#### Topic: What number representation to choose for a homebrew calculator?

One of first things a calculator-tinker has to do in his project is to consider what number format to use.
This choice is crucial for either the prospective math library and the way how to display numeric data.
There are two fundamental ways to implement numbers in a small calculators:

- Binary coded decimals (BCD) as used in original HP engines.
- Binary floating point formats as used on PCs.

Variant a) comes in two basic flavours: Packed and unpacked BCD while there are more design details
to consider, for example are exponents stored in sign/magnitude or in complement format?
Variants of b) usually differ in the amounts of bits to be dedicated to mantissa and exponent.
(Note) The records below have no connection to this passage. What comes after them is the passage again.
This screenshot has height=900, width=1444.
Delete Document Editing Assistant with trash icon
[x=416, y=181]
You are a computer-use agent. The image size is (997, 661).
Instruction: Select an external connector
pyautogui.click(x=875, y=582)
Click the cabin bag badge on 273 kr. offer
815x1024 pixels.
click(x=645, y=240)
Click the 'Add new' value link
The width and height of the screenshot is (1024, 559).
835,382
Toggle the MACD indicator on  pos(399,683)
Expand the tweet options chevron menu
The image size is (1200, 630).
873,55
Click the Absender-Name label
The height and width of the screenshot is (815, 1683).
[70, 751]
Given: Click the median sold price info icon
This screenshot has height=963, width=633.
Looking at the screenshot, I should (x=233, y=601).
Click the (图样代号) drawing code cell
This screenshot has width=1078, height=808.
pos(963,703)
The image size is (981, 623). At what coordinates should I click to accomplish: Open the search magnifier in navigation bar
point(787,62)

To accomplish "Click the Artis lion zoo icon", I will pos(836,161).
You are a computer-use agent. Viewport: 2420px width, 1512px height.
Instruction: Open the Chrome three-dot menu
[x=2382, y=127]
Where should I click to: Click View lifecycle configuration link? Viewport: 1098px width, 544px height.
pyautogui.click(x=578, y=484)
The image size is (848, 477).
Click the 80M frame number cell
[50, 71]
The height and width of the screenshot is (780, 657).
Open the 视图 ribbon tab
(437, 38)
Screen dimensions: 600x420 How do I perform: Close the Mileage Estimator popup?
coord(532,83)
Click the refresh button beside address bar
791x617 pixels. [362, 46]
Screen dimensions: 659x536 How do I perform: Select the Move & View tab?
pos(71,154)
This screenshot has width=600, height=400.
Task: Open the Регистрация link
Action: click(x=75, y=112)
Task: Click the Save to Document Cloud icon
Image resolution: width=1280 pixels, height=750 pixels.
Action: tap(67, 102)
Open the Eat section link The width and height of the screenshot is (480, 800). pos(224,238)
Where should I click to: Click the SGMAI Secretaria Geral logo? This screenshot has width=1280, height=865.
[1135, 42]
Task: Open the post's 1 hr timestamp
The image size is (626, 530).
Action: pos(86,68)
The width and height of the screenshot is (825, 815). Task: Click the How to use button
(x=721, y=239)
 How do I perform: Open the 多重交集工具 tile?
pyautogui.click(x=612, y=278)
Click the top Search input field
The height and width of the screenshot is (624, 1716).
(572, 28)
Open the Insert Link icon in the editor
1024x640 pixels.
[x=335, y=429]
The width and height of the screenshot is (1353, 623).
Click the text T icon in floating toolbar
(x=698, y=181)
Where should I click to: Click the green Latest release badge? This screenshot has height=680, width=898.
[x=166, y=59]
Standardized
(IEEE) floating point formats use exponents to the base of 2 in a biased format. We will see later, that other
scalings (16 or 256) of the exponents may also be interesting. In such case the number is interpreted as
(–1)^S · M · 16^(E – bias) or (–1)^S · M · 256^(E – bias) instead of (–1)^S · M · 2^(E – bias).

Let’s discuss advantages and drawbacks of different ways to represent numbers. In the classic HPs a 56bit
BCD format is used as follows:

``  S ’ M M M M M M M M M M ’ X E E``

Each place represents a packed BCD nibble of 4 bits. Exponents are stored in 10’s complement while for the
mantissa sign/magnitude is used (see also Jacques’ page, HP35  ->  operating -> output format).
It is to note that HP calculators use a dedicated decimal CPU which provides a large and specialized set of
decimal operations (addition, subtraction, shifting of arbitrary parts of a decimal register). For example shifting
the mantissa one digit to the right takes one single 10bit machine-instruction.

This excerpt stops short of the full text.